Geocomputation with R
Textbook Solutions
Author

Aditya Dahiya

Published

March 2, 2025

In this chapter, I use {tmap} (Tennekes 2018a), but I also use {ggplot2} (Wickham 2016) to produce equivalent maps, as produced by {tmap} (Tennekes 2018b) in the textbook. In addition, I use {cols4all} (Tennekes and Puts 2023) palettes for colour and fill scales.
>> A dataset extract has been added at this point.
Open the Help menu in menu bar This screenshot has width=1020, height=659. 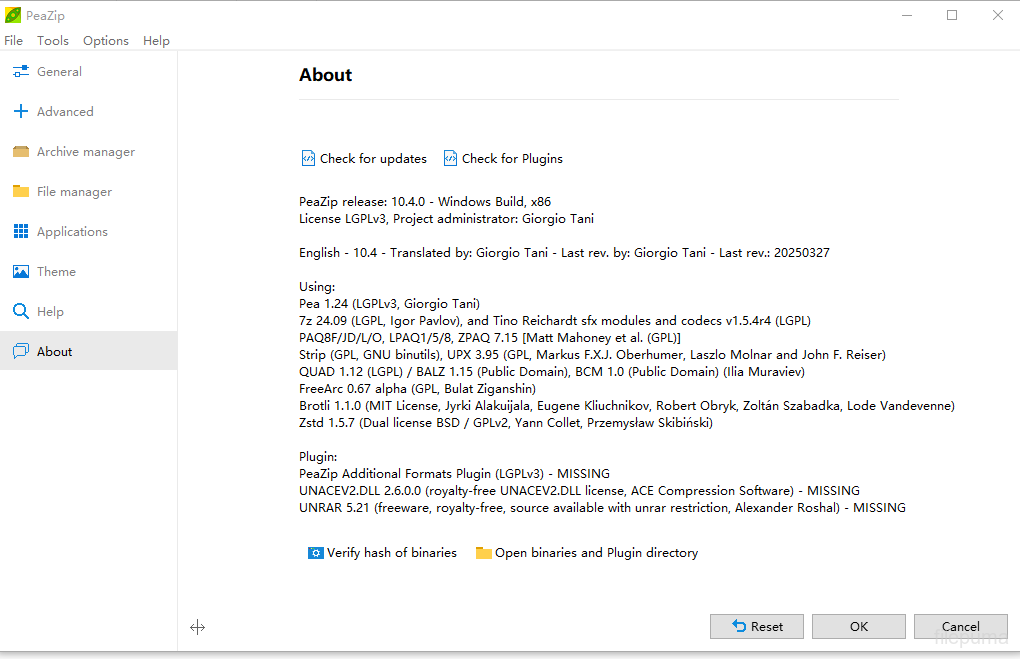[156, 41]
Using pacman for quick loading and updating of packages.

Code
pacman::p_load(
  sf,          # Simple Features in R
  terra,       # Handling rasters in R
  tidyterra,   # For plotting rasters in ggplot2
  tidyverse,   # All things tidy; Data Wrangling
  magrittr,    # Using pipes with raster objects
  
  spData,      # Spatial Datasets
  spDataLarge, # Large Spatial Datasets
  
  patchwork,   # Composing plots
  gt,          # Display GT tables with R
  
  tmap,        # Using {tmap} for maps
  cols4all     # Colour Palettes
)

# nz_elev = rast(system.file("raster/nz_elev.tif", package = "spDataLarge"))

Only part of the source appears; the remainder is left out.